Trouble is, the one wearing the personal pause button is the person who fails to use the valuable function. My proposal for future genetic engineers is the installation of a pause button right in the center of the human forehead. The potential for end of suffering is unmeasurable. The racist aggravator – stopped, the political hack – stopped, the co-worker who won’t ever stop talking – magically stopped. The heat in a dictator’s venomous diatribe builds up, hit pause. The business presentation to the chairman of the board tanking, press his pause button and regroup.
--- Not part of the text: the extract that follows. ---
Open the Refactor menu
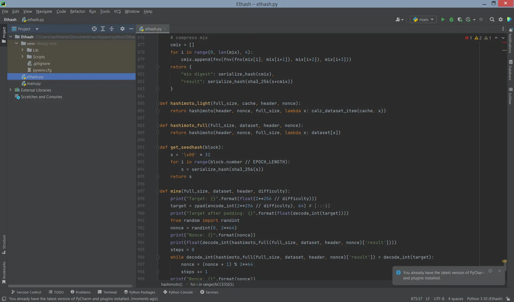point(77,11)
Freedom of speech, you ask?
The founding fathers instilled in us the fundamental right of free speech without fear of governmental reprisal. We all have the right to spout off on damn near any subject under the sun. That doesn’t mean I have to listen. I don’t have to listen to hate speech, verbal bullying and, nor should you. If we were intelligent creatures, which the nightly news frequently makes me doubt, we would use the pause button before we speak. If I’m saying something objectionable, feel free to press my pause button. It’s not censorship if you’re preventing me from stepping into a sinkhole of my own making.
The next generation in our personal pause button is a DVR function. When I commit a verbal felony, which I’ll admit may have happened once, I’d like to have that 30 second rewind capability to go back and make it like it never happened. A verbal get out of jail card. When that genetic upgrade is rolled out worldwide, divorce rates will plummet, domestic violence won’t spiral out of control and the words “I’m sorry” will fall out of use.
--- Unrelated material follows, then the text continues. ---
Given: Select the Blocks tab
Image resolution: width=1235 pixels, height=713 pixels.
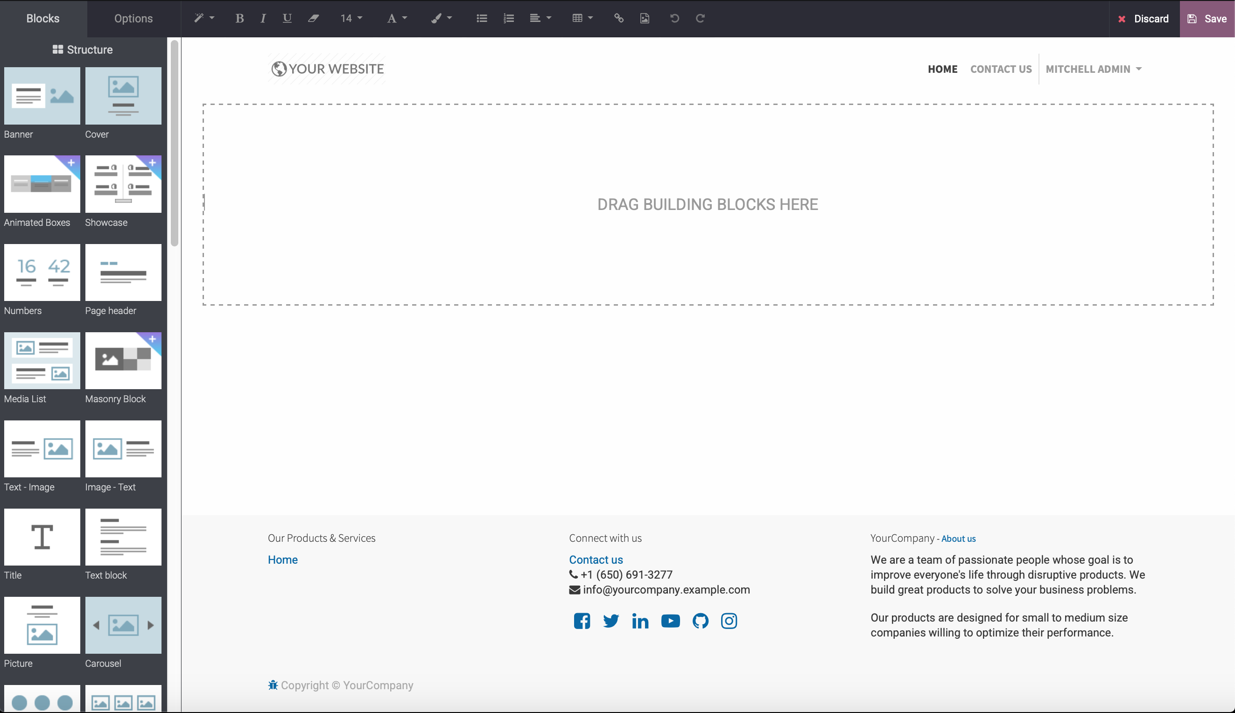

Then there will be the inevitable abuse of the fast forward button, cutting off a droning boss, skipping through that boring lecture or mercifully buzzing right through the entire election season.
When I grow up, I want the full DVR functions installed. It’s not a matter of “if,” only “when” this genetic enhancement will be available. The only question is who gets to hold the remote. My wife’s thumb is hovering over my mute button…
Ah, but think how couples fight over a plain ol’ remote control. If my husband knew I came with a mute button, his thumb would be doing way more than hovering (your wife shows more restraint then he would – lol). Thanks for the chuckle, James.